The blackberries behind our house are still holding out their big harvest so yesterday Brae and I walked down the street to a large stand of blackberry bushes that were blanketed in plump sweet berries.  We should have brought a larger bowl because the one we had was full in less than 15 minutes.  After getting home we decided that these berries were too sweet and ripe to freeze.  Plus I had a spare pie crust in the fridge that needed to be used up so we made quick, super simple mini blackberry galettes.  They made the perfect end to a hot summer day.

Quick and Easy Mini Blackberry Galettes

  • 1 pie crust (I used 1/2 of Alice Waters pie crust recipe)
  • 2 pints of blackberries
  • turbinado or granulated sugar

1.  Preheat the oven to 350 degrees F.  Roll out the chilled pie crust and cut out circles about the size of your hand.

2.  Place a handful of sweet blackberries in the center of each circle and fold in the edges leaving the center open.  Sprinkle the tops with sugar and gently press some sugar into the dough.

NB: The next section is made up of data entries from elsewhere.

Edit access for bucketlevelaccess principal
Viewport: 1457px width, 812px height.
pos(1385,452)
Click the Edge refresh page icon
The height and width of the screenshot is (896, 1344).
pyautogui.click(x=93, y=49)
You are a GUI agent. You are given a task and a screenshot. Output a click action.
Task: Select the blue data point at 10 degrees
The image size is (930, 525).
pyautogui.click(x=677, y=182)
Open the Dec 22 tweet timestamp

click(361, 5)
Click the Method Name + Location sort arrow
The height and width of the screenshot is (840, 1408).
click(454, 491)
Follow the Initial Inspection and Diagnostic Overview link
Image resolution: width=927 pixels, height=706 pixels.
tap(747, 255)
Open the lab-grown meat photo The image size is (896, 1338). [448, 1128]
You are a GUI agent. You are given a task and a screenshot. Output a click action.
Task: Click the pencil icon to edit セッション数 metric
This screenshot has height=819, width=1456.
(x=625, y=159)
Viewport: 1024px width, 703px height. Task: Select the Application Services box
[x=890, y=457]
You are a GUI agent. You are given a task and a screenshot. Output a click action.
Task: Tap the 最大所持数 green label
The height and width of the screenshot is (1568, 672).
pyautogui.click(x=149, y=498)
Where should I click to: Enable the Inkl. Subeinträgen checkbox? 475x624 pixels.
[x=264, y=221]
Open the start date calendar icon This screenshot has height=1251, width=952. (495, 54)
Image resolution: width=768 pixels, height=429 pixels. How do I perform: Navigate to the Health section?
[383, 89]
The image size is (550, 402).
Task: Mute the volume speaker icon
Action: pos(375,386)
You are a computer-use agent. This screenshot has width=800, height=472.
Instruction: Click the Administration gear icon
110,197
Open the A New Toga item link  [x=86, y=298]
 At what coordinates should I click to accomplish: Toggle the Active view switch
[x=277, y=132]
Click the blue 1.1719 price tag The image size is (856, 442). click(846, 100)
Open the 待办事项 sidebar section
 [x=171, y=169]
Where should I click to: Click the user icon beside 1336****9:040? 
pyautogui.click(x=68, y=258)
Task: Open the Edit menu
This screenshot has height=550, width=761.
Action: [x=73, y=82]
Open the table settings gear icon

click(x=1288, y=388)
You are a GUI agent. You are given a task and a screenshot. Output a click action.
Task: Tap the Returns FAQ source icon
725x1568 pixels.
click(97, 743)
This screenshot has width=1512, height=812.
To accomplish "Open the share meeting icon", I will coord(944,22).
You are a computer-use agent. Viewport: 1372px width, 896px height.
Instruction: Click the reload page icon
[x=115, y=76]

3.  Bake for about 30 minutes or until the crust is golden brown and the juices are bubbling.  Let cool for 10-15 minutes before eating.

Apples, Blackberries and Tomatoes, Oh My!

Its been a little more than three weeks since my last garden update and boy does a little fertilizer and new soil go a long way!  The tomato plants have tripled in size and the leaves are a perky rich green.  They’re even growing new little tomatoes!  Our cherry tomatoes have been ripening for a couple of weeks and we are eating them by the handful.  I have been particularly enjoying the first crop of larger heirlooms. The Italian ones not picture perfect.  There were a few cracks across the top, but they smell warm and sweet.  I’ve had one on a ham sandwich almost every day.  My favorite preparation so far however, is sliced with a sprinkle of sea salt and fresh cracked black pepper.  I’ve noticed that heirloom tomatoes have far fewer seeds than store-bought varieties.  Without seeds the heirlooms have more room to grow that thick creamy interior and are definitely sweeter and more fulfilling than their store bought cousins.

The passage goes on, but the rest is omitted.